Bring together every line in the data that includes "computer".
§
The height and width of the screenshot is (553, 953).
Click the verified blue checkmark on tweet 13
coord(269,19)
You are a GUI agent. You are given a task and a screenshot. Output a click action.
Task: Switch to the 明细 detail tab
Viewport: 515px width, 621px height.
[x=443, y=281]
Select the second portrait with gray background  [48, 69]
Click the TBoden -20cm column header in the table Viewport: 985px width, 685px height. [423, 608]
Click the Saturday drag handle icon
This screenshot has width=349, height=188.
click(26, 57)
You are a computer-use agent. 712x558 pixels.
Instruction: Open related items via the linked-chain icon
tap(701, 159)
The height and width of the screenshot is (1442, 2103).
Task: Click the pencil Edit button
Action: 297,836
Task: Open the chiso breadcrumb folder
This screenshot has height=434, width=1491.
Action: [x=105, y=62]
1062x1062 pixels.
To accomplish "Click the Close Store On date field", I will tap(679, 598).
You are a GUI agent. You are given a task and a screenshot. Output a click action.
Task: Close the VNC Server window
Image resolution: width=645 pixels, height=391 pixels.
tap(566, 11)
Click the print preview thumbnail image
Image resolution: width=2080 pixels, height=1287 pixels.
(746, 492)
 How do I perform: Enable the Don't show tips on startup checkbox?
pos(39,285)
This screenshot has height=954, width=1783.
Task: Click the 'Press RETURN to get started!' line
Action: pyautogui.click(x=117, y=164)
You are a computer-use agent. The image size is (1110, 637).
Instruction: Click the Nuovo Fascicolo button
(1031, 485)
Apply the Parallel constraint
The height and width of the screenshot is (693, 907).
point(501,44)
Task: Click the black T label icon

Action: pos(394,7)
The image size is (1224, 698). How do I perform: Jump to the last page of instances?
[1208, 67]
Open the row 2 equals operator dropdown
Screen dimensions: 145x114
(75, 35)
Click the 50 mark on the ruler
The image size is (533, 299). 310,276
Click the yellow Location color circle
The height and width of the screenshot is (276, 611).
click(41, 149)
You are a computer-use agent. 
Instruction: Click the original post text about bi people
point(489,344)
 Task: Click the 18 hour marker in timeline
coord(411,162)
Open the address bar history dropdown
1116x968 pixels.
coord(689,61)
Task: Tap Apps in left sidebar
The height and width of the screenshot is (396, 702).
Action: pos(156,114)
§
Result for this exercise:
You are a computer-use agent. 712x558 pixels.
You are a computer-use agent. The image size is (1110, 637).
You are a computer-use agent. 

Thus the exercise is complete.